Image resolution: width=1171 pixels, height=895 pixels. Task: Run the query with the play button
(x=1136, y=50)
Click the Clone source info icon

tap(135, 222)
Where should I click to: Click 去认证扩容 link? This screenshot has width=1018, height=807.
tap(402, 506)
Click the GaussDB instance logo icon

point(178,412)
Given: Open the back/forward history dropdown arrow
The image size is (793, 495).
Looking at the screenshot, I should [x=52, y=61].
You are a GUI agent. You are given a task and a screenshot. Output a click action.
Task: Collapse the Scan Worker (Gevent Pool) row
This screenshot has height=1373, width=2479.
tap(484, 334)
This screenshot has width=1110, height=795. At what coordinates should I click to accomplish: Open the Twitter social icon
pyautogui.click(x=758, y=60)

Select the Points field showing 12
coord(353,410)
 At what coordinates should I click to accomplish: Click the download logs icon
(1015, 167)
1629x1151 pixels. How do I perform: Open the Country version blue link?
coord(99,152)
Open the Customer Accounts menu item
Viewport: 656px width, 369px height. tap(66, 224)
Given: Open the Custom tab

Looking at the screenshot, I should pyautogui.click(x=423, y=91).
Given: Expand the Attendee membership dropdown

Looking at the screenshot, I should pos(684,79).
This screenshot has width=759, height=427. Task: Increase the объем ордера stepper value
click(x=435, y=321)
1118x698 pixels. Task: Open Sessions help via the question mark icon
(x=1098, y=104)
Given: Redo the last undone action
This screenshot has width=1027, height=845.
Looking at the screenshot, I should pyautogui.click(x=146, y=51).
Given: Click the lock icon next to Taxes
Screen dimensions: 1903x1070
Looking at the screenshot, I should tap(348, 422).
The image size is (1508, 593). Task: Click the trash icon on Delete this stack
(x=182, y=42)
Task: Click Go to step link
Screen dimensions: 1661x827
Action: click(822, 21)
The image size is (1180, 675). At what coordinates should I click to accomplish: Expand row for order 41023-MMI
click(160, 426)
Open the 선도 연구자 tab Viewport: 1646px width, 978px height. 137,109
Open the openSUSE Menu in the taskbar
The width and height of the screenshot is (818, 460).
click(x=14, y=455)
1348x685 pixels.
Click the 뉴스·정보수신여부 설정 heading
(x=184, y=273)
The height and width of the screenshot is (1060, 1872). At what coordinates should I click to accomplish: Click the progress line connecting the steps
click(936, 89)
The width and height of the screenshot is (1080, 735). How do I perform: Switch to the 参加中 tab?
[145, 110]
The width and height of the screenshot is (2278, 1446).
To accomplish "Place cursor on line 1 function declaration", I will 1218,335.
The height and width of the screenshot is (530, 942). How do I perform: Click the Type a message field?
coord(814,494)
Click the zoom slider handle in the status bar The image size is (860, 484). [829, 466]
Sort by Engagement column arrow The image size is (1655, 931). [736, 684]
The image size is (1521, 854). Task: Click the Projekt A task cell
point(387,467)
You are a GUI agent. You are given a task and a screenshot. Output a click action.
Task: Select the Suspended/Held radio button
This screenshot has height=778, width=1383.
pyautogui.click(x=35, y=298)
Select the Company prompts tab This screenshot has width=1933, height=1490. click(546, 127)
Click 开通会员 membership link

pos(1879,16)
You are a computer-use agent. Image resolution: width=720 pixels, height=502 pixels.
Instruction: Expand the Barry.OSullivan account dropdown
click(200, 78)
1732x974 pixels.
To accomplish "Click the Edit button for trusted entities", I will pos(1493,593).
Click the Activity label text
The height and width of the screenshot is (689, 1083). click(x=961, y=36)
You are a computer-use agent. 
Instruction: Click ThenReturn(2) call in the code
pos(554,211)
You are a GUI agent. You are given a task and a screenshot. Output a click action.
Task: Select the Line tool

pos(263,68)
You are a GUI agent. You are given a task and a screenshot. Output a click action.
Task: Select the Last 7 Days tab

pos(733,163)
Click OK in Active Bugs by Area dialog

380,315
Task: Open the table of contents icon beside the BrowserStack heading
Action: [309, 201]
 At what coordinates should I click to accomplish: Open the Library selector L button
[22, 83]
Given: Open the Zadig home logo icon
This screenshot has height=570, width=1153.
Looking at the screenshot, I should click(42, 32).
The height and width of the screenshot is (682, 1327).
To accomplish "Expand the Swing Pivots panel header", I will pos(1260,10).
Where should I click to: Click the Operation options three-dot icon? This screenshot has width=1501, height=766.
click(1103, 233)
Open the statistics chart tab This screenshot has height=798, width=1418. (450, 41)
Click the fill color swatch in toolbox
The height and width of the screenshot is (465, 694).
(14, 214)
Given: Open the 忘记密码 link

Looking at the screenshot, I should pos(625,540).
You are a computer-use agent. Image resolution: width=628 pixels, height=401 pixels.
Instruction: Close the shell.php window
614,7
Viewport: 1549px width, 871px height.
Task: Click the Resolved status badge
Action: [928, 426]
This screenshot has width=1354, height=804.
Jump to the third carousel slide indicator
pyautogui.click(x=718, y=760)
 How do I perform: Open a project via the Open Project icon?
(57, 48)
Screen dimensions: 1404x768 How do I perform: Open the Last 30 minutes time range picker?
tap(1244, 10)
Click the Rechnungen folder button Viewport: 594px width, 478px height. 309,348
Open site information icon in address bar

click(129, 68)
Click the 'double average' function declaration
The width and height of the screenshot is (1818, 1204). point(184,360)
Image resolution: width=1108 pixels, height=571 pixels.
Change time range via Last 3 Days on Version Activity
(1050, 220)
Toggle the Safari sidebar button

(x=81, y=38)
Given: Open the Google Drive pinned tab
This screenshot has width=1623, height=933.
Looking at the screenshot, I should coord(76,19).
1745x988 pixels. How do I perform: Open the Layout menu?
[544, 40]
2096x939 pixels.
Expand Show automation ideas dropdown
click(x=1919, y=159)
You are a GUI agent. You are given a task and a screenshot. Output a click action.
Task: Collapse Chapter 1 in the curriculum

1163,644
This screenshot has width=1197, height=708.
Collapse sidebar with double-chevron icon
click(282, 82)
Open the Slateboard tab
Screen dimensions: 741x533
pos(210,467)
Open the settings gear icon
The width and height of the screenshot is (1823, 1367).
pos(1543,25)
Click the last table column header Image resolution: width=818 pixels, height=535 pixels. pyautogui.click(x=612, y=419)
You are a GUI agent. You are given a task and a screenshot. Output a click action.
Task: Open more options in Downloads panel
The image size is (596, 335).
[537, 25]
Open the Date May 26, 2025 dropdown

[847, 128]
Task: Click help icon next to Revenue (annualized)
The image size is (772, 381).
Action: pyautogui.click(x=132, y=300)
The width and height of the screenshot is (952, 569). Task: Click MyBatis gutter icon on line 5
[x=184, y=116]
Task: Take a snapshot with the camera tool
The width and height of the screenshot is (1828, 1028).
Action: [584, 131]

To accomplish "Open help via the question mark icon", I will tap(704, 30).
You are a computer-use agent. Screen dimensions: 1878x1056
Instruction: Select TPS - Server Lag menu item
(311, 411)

···

§ Task to complete: The entries shown above should be copied out word for word.

§ Problem solution:
Image resolution: width=1171 pixels, height=895 pixels. Task: Run the query with the play button
(x=1136, y=50)
Click the Clone source info icon

tap(135, 222)
Where should I click to: Click 去认证扩容 link? This screenshot has width=1018, height=807.
tap(402, 506)
Click the GaussDB instance logo icon

point(178,412)
Given: Open the back/forward history dropdown arrow
The image size is (793, 495).
Looking at the screenshot, I should [x=52, y=61].
You are a GUI agent. You are given a task and a screenshot. Output a click action.
Task: Collapse the Scan Worker (Gevent Pool) row
This screenshot has height=1373, width=2479.
tap(484, 334)
This screenshot has width=1110, height=795. At what coordinates should I click to accomplish: Open the Twitter social icon
pyautogui.click(x=758, y=60)

Select the Points field showing 12
coord(353,410)
 At what coordinates should I click to accomplish: Click the download logs icon
(1015, 167)
1629x1151 pixels. How do I perform: Open the Country version blue link?
coord(99,152)
Open the Customer Accounts menu item
Viewport: 656px width, 369px height. tap(66, 224)
Given: Open the Custom tab

Looking at the screenshot, I should pyautogui.click(x=423, y=91).
Given: Expand the Attendee membership dropdown

Looking at the screenshot, I should pos(684,79).
This screenshot has width=759, height=427. Task: Increase the объем ордера stepper value
click(x=435, y=321)
1118x698 pixels. Task: Open Sessions help via the question mark icon
(x=1098, y=104)
Given: Redo the last undone action
This screenshot has width=1027, height=845.
Looking at the screenshot, I should pyautogui.click(x=146, y=51).
Given: Click the lock icon next to Taxes
Screen dimensions: 1903x1070
Looking at the screenshot, I should tap(348, 422).
The image size is (1508, 593). Task: Click the trash icon on Delete this stack
(x=182, y=42)
Task: Click Go to step link
Screen dimensions: 1661x827
Action: click(822, 21)
The image size is (1180, 675). At what coordinates should I click to accomplish: Expand row for order 41023-MMI
click(160, 426)
Open the 선도 연구자 tab Viewport: 1646px width, 978px height. 137,109
Open the openSUSE Menu in the taskbar
The width and height of the screenshot is (818, 460).
click(x=14, y=455)
1348x685 pixels.
Click the 뉴스·정보수신여부 설정 heading
(x=184, y=273)
The height and width of the screenshot is (1060, 1872). At what coordinates should I click to accomplish: Click the progress line connecting the steps
click(936, 89)
The width and height of the screenshot is (1080, 735). How do I perform: Switch to the 参加中 tab?
[145, 110]
The width and height of the screenshot is (2278, 1446).
To accomplish "Place cursor on line 1 function declaration", I will 1218,335.
The height and width of the screenshot is (530, 942). How do I perform: Click the Type a message field?
coord(814,494)
Click the zoom slider handle in the status bar The image size is (860, 484). [829, 466]
Sort by Engagement column arrow The image size is (1655, 931). [736, 684]
The image size is (1521, 854). Task: Click the Projekt A task cell
point(387,467)
You are a GUI agent. You are given a task and a screenshot. Output a click action.
Task: Select the Suspended/Held radio button
This screenshot has height=778, width=1383.
pyautogui.click(x=35, y=298)
Select the Company prompts tab This screenshot has width=1933, height=1490. click(546, 127)
Click 开通会员 membership link

pos(1879,16)
You are a computer-use agent. Image resolution: width=720 pixels, height=502 pixels.
Instruction: Expand the Barry.OSullivan account dropdown
click(200, 78)
1732x974 pixels.
To accomplish "Click the Edit button for trusted entities", I will pos(1493,593).
Click the Activity label text
The height and width of the screenshot is (689, 1083). click(x=961, y=36)
You are a computer-use agent. 
Instruction: Click ThenReturn(2) call in the code
pos(554,211)
You are a GUI agent. You are given a task and a screenshot. Output a click action.
Task: Select the Line tool

pos(263,68)
You are a GUI agent. You are given a task and a screenshot. Output a click action.
Task: Select the Last 7 Days tab

pos(733,163)
Click OK in Active Bugs by Area dialog

380,315
Task: Open the table of contents icon beside the BrowserStack heading
Action: [309, 201]
 At what coordinates should I click to accomplish: Open the Library selector L button
[22, 83]
Given: Open the Zadig home logo icon
This screenshot has height=570, width=1153.
Looking at the screenshot, I should click(42, 32).
The height and width of the screenshot is (682, 1327).
To accomplish "Expand the Swing Pivots panel header", I will pos(1260,10).
Where should I click to: Click the Operation options three-dot icon? This screenshot has width=1501, height=766.
click(1103, 233)
Open the statistics chart tab This screenshot has height=798, width=1418. (450, 41)
Click the fill color swatch in toolbox
The height and width of the screenshot is (465, 694).
(14, 214)
Given: Open the 忘记密码 link

Looking at the screenshot, I should pos(625,540).
You are a computer-use agent. Image resolution: width=628 pixels, height=401 pixels.
Instruction: Close the shell.php window
614,7
Viewport: 1549px width, 871px height.
Task: Click the Resolved status badge
Action: [928, 426]
This screenshot has width=1354, height=804.
Jump to the third carousel slide indicator
pyautogui.click(x=718, y=760)
 How do I perform: Open a project via the Open Project icon?
(57, 48)
Screen dimensions: 1404x768 How do I perform: Open the Last 30 minutes time range picker?
tap(1244, 10)
Click the Rechnungen folder button Viewport: 594px width, 478px height. 309,348
Open site information icon in address bar

click(129, 68)
Click the 'double average' function declaration
The width and height of the screenshot is (1818, 1204). point(184,360)
Image resolution: width=1108 pixels, height=571 pixels.
Change time range via Last 3 Days on Version Activity
(1050, 220)
Toggle the Safari sidebar button

(x=81, y=38)
Given: Open the Google Drive pinned tab
This screenshot has width=1623, height=933.
Looking at the screenshot, I should coord(76,19).
1745x988 pixels. How do I perform: Open the Layout menu?
[544, 40]
2096x939 pixels.
Expand Show automation ideas dropdown
click(x=1919, y=159)
You are a GUI agent. You are given a task and a screenshot. Output a click action.
Task: Collapse Chapter 1 in the curriculum

1163,644
This screenshot has width=1197, height=708.
Collapse sidebar with double-chevron icon
click(282, 82)
Open the Slateboard tab
Screen dimensions: 741x533
pos(210,467)
Open the settings gear icon
The width and height of the screenshot is (1823, 1367).
pos(1543,25)
Click the last table column header Image resolution: width=818 pixels, height=535 pixels. pyautogui.click(x=612, y=419)
You are a GUI agent. You are given a task and a screenshot. Output a click action.
Task: Open more options in Downloads panel
The image size is (596, 335).
[537, 25]
Open the Date May 26, 2025 dropdown

[847, 128]
Task: Click help icon next to Revenue (annualized)
The image size is (772, 381).
Action: pyautogui.click(x=132, y=300)
The width and height of the screenshot is (952, 569). Task: Click MyBatis gutter icon on line 5
[x=184, y=116]
Task: Take a snapshot with the camera tool
The width and height of the screenshot is (1828, 1028).
Action: [584, 131]

To accomplish "Open help via the question mark icon", I will tap(704, 30).
You are a computer-use agent. Screen dimensions: 1878x1056
Instruction: Select TPS - Server Lag menu item
(311, 411)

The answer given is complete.